# Please help just need friends and also looking for a caring guy



## Coolgirl2310 (Apr 3, 2013)

I could really use some friends and a boyfriend I have no one I'm very lonely and depressed I feel hated by every one around me and I could just use some people to talk to maybe even get a boyfriend I just want someone to care for me besides family!


----------



## visualkeirockstar (Aug 5, 2012)

What's up?


----------



## reaal (Jul 15, 2011)

feel free to message me, im open to talk


----------



## SJK (Feb 24, 2013)

Coolgirl2310 said:


> I could really use some friends and a boyfriend I have no one I'm very lonely and depressed I feel hated by every one around me and I could just use some people to talk to maybe even get a boyfriend I just want someone to care for me besides family!


I don't mind chatting to you, I'll drop you a PM


----------



## inerameia (Jan 26, 2012)

Hope things get better! Feel free to PM me if you like.


----------



## nwet96 (Apr 5, 2013)

Hi. I'm actually in a very similar situation as you. I feel like sometimes the only people who care are my mom and close friends, and to be honest they hurt me sometimes, whether they know it or not. I have some close friends, but they have known each other for so long that I feel like a bit of an extra wheel. I feel like none of them really know me, and sometimes I doubt that they even want to. It hurts a lot because I am sensitive and what not. As far as relationships to, nobody wants me, and I'm really self conscious so that doesn't exactly make me comfortable putting myself out there. Being prom rejected twice this year didn't help a lot either actually! That said, for you to put this out there so openly shows a certain strength that I Ike in people. So I'll message you or whatever and maybe we can see if this friendship could be a really cool thing.


----------



## 3qui1ibrium (Aug 16, 2012)

Dont worry, be happy! We can talk if you want


----------



## 150274 (Mar 23, 2013)

Hello, you can chat with me anytime.


----------



## Safe (Apr 8, 2013)

And I'm yet another you can start a chat with.


----------



## nooneknowsmyname (Feb 4, 2013)

I like how all the replies are of the male gender.


----------



## handsupmidnight (Mar 4, 2013)

nooneknowsmyname said:


> I like how all the replies are of the male gender.

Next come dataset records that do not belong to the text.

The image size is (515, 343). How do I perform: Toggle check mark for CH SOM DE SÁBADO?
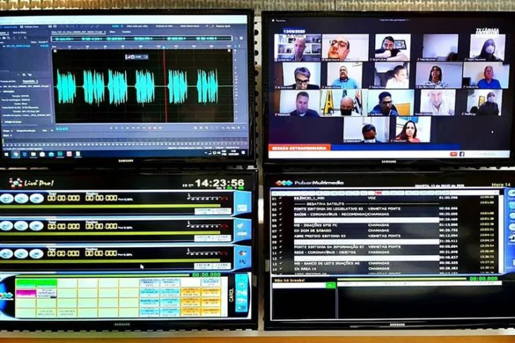(x=281, y=229)
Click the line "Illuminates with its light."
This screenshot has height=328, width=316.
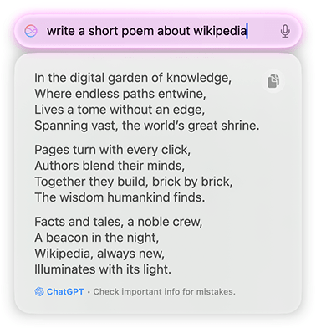(x=103, y=269)
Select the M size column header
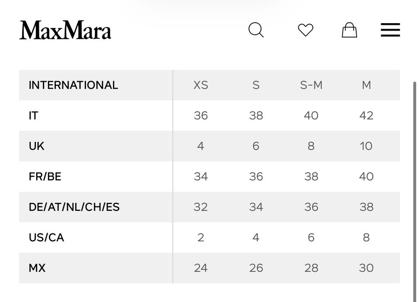Screen dimensions: 419x302 (366, 85)
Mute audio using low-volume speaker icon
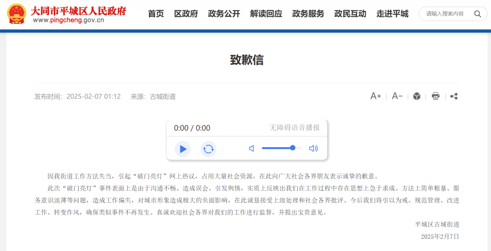491x251 pixels. click(251, 149)
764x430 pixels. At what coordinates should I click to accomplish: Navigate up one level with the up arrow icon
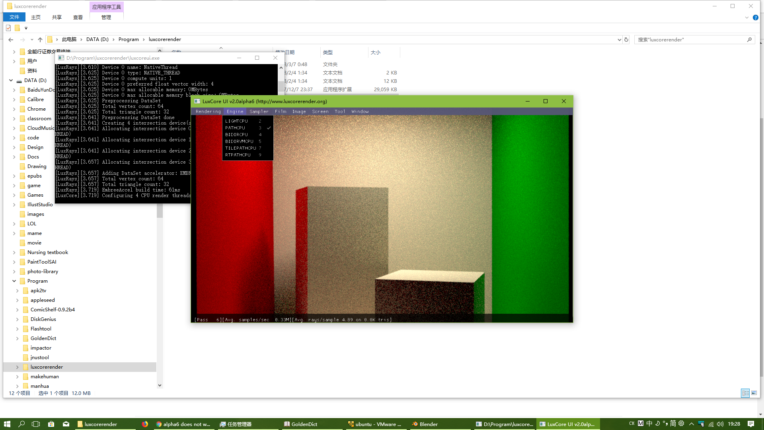tap(40, 39)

Totally just a coincidence lol


----------



## narc0leptic (Apr 13, 2013)

bahahah well I'm a lady you can be sure to pm and talk about boys and such if you want, hon, my message box is open anytime!


----------



## wordscancutyoulikeglass (May 4, 2012)

narc0leptic said:


> bahahah well I'm a lady you can be sure to pm and talk about boys and such if you want, hon, my message box is open anytime!


Mine too, CoolGirl


----------



## Martimnp (Aug 20, 2013)

You can Pm if you want.


----------



## Ntln (Apr 27, 2012)

I'll be your friend if you want. However, I don't think it's a good idea for you to go actively looking for a boyfriend online, especially on a site like this. It pretty much never ends well.


----------



## Wunderblitz (Jan 4, 2014)

PM me if you want.


----------



## Ignopius (Mar 19, 2013)

Ntln said:


> I'll be your friend if you want. However, I don't think it's a good idea for you to go actively looking for a boyfriend online, especially on a site like this. It pretty much never ends well.

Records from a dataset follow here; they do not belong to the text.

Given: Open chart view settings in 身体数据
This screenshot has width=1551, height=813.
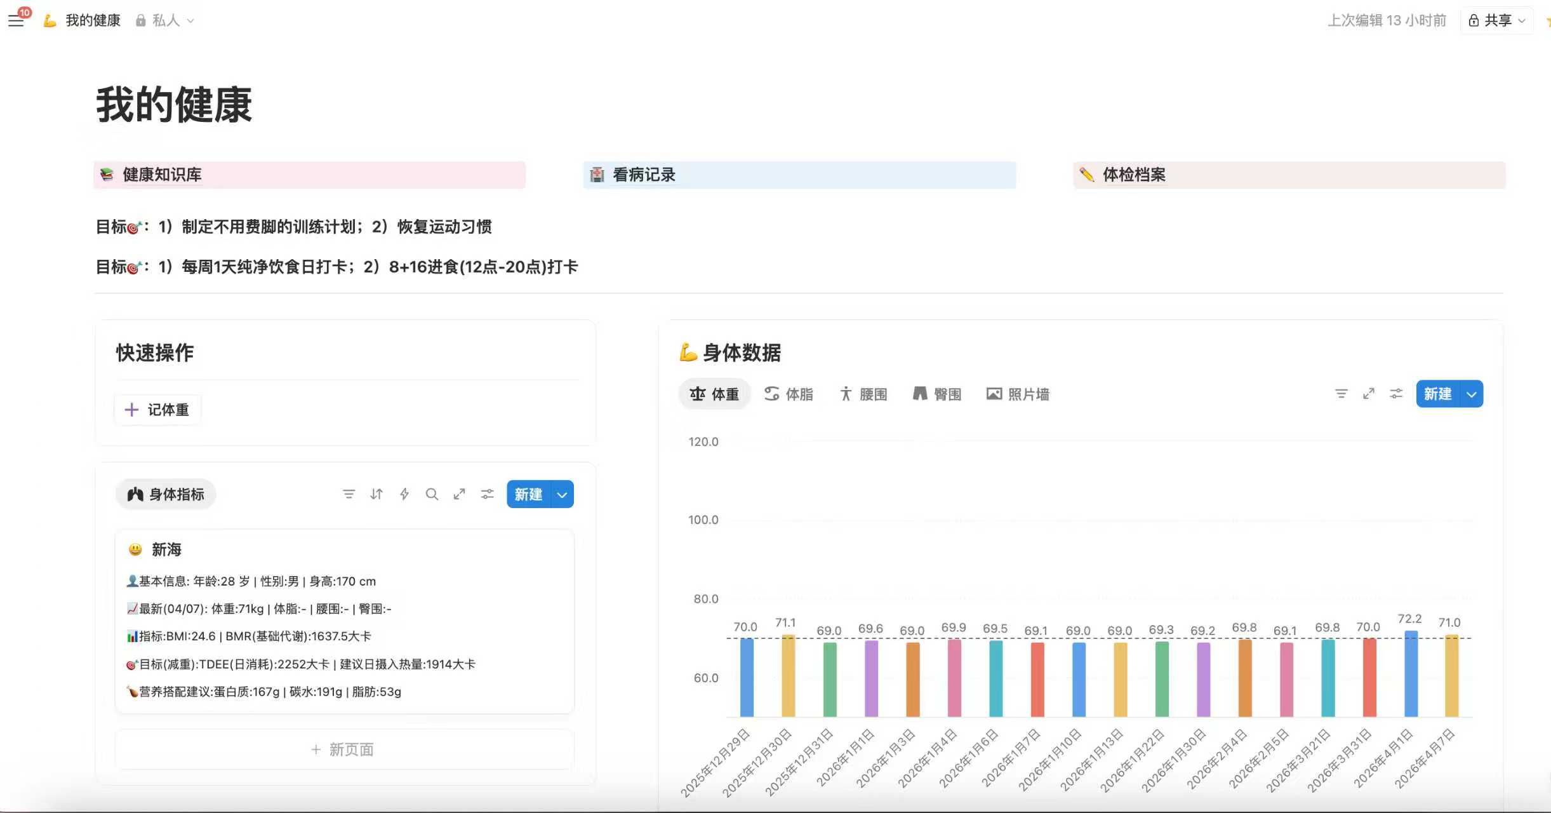Looking at the screenshot, I should (x=1396, y=394).
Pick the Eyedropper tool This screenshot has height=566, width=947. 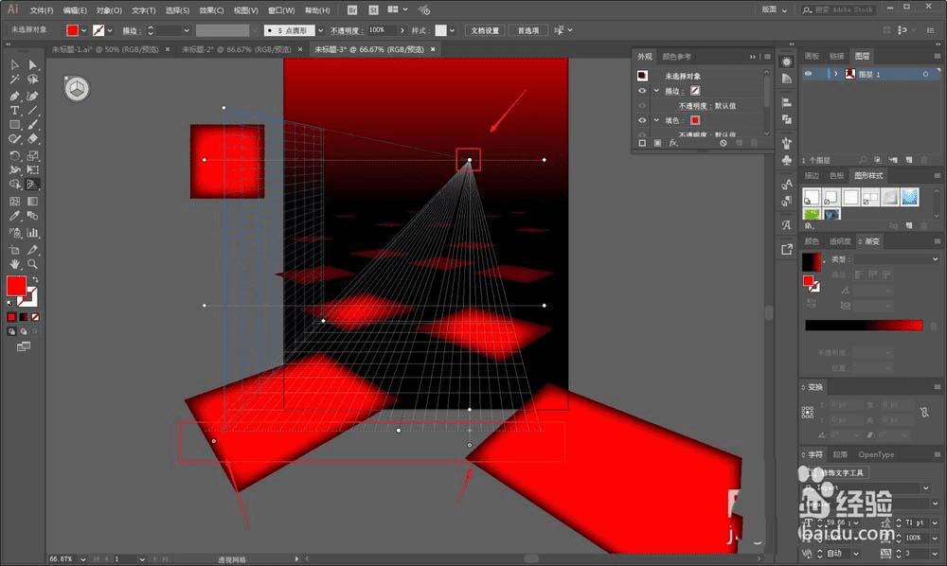[x=15, y=217]
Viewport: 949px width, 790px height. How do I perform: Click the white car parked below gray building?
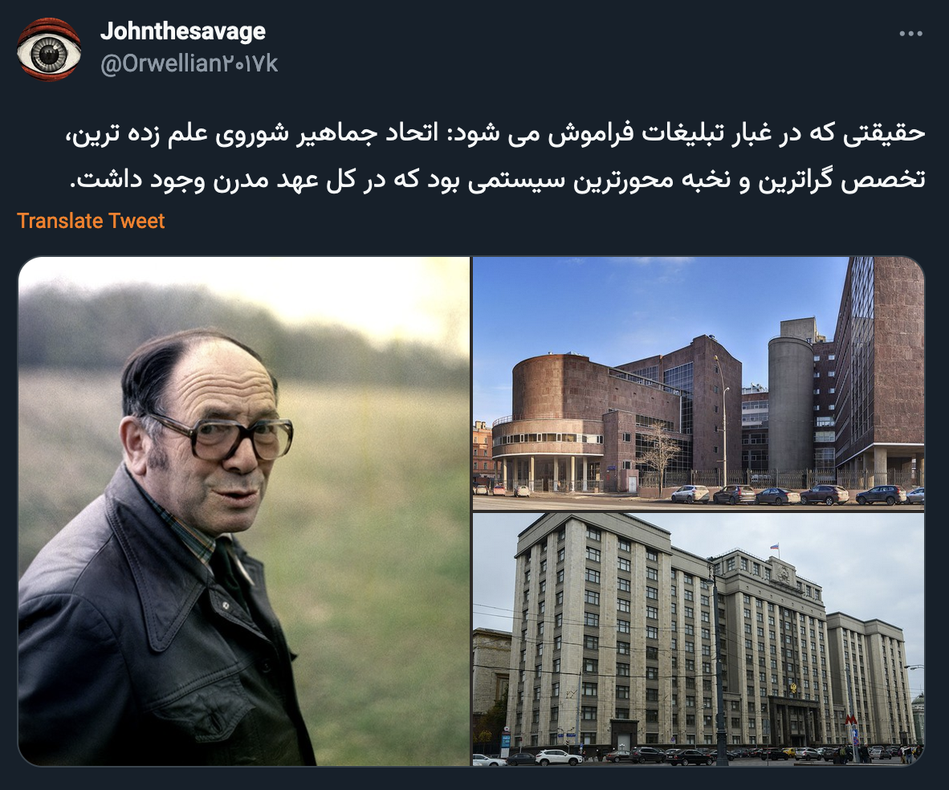coord(557,757)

I agree. It's ok to befriend guys on here and message them, but I would not consider dating any of them. Sorry its much better for you to find a man in real life that will love and care about you!

But if your looking for a friend and someone to message. You can always message me or add me on skype or kik. =)


----------



## pop punk (Jan 5, 2014)

*THIS IS NOT A DATING WEBSITE* girl, you're just setting yourself up to get in trouble. you shouldnt post stuff like this online because some people will stalk you..


----------